In una delle lettere ad Andrea Dandolo, Francesco Petrarca ricorda come filosofi e poeti, condottieri e santi siano stati grandi viaggiatori. Egli stesso si definisce “pellegrino viandante su questa terra” rivelando come il viaggio diventi simbolo della condizione umana nel passaggio terreno. Assiduo viaggiatore lo è davvero anche nel concreto, spinto da un profondo bisogno di evasione dall’inguaribile malinconia, mosso da esigenze di studio, da necessità familiari o legate ai suoi numerosi incarichi pubblici. Percorre le strade d’Italia e d’Europa sopportando fatiche e affrontando disagi, pericoli, agguati di briganti, naufragi, e ci tramanda il ricordo delle vicende più singolari. Nel 1343 in una lettera indirizzata a Giovanni Colonna descrive la tempesta cui gli accade di assistere a Napoli: “Oh il diluvio, oh i venti, oh le saette! Oh fragore di cielo, commovimento di terra, oh mugghio del mare! Oh ululato degli uomini!… Quale orrendo spettacolo! Nel mezzo stesso del porto spaventoso e lagrimevole naufragio… Alti monti di flutti scorrevano tra Napoli e Capri…”.
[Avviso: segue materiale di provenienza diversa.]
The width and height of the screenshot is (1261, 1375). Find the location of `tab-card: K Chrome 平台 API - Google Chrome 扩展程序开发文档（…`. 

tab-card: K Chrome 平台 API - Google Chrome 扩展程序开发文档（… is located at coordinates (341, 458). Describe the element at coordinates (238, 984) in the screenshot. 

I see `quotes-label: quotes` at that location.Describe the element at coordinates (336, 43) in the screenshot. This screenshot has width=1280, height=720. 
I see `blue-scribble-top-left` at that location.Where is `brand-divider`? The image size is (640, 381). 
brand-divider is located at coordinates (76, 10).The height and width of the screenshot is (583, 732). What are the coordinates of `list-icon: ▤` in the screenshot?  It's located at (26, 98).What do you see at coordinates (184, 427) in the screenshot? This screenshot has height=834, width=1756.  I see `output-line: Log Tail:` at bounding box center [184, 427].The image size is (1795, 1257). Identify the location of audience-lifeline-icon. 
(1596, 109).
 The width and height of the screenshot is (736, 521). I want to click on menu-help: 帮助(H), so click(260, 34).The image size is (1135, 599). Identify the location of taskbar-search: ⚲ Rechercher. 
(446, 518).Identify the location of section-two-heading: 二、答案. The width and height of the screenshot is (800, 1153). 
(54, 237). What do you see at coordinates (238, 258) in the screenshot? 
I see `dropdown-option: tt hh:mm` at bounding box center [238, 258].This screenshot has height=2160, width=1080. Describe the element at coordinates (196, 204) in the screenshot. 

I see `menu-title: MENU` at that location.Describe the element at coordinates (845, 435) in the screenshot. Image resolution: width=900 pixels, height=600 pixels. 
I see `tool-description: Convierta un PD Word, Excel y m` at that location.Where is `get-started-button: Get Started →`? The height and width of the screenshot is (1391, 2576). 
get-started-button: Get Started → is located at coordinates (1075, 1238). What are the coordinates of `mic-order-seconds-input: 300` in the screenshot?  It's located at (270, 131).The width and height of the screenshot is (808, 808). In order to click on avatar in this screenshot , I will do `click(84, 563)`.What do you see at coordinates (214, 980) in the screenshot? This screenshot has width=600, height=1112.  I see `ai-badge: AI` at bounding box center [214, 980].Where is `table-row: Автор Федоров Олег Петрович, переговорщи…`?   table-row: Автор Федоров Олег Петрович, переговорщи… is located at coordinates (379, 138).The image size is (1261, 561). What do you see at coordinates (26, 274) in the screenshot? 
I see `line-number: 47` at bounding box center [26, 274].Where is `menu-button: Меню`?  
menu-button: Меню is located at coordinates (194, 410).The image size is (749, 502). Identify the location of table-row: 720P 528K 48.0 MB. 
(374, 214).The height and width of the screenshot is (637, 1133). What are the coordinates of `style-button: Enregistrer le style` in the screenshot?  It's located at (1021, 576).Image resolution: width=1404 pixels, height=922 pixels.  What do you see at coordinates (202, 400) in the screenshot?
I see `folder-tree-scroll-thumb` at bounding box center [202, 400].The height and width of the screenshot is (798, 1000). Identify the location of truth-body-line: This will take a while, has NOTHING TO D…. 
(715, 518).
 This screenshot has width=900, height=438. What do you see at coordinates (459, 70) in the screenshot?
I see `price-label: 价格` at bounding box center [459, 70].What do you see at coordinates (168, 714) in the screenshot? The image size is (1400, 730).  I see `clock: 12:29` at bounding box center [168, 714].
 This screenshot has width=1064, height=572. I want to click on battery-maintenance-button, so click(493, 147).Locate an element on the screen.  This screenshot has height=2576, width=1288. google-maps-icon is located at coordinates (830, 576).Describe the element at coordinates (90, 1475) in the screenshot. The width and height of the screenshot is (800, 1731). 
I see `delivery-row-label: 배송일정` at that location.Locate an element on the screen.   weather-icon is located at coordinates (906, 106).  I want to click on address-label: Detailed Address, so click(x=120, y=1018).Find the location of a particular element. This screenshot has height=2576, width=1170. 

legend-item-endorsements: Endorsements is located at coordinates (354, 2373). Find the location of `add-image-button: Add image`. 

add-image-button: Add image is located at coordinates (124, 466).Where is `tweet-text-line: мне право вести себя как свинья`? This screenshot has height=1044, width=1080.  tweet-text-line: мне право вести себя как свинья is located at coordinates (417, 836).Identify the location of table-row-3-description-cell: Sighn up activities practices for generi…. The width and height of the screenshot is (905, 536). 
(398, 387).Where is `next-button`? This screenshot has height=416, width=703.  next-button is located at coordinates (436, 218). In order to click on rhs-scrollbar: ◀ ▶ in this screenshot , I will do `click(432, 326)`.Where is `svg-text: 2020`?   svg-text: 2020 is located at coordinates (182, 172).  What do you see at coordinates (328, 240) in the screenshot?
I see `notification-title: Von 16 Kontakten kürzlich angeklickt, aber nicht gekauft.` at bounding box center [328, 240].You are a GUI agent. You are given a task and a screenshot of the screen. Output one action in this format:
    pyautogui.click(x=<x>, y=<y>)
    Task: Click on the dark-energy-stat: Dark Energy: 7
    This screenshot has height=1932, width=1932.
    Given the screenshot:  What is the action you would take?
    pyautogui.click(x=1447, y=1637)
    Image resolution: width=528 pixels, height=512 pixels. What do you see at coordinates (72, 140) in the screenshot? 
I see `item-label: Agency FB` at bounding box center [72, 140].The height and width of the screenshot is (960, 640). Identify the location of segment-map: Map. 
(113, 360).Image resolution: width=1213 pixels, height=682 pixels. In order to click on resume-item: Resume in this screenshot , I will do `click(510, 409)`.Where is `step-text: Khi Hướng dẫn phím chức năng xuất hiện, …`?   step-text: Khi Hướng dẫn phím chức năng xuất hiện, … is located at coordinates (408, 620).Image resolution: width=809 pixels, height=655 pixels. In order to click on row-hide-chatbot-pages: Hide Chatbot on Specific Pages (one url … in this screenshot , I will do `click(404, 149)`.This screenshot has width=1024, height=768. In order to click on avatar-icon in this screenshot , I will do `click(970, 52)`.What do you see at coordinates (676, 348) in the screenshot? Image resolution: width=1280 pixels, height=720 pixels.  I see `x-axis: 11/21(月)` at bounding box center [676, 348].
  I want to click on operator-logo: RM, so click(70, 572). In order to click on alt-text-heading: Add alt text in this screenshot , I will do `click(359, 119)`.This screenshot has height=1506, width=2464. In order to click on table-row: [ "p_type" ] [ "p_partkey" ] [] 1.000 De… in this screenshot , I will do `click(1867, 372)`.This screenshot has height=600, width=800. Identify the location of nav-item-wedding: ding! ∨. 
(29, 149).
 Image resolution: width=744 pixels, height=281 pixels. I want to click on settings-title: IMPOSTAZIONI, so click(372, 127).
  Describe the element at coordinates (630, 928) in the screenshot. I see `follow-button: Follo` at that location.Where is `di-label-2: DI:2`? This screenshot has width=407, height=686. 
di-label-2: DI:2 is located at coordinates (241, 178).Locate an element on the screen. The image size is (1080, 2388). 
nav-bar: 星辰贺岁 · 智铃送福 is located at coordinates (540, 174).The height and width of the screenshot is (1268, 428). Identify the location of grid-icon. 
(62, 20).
È in missione diplomatica nel suo secondo viaggio a Napoli che ha raggiunto per la via di terra, inviato dal Papa Clemente VI e dal Cardinale Colonna. I suoi carissimi amici Giovanni Barrili e Marco Barbato lo accompagnano a visitare Baia di cui ammira la spiaggia “deliziosissima” anche in pieno inverno e le terme grandiose. Pozzuoli colpisce la sua immaginazione per gli interessanti fenomeni delle solfatare e perché vi conosce una donna guerriera, Maria, degna di essere paragonata alla virgiliana Camilla. Visita i luoghi descritti da Virgilio e prima di lui da Omero: il monte Falerno famoso per i suoi vigneti, l’antro pauroso della Sibilla, i laghi di Averno e Lucrino e le acque ferme del lago di Fusaro, un tempo identificato con la palude Acherontica. Il Petrarca umanista si entusiasma a tal punto che proclama quel giorno il più lieto della sua vita.
Durante il soggiorno napoletano si scatena nel golfo una tremenda tempesta. Petrarca è ospite nel convento dei Frati Minori posto in posizione elevata sulla città. Destato di notte dal fragore dei tuoni, dal balenare dei lampi e dalla pioggia battente, si rifugia con i frati nella cappella del convento e passa le ore steso in terra a pregare, finché alle prime luci dell’alba corre con il popolo a vedere sulla riva del porto lo scempio delle navi che hanno fatto naufragio. Ne riceve un’impressione indimenticabile di orrore e di pietà, di forza oscura e primitiva, rievocata con tale intensità e ampiezza da far pensare a risonanze di paesaggi romantici.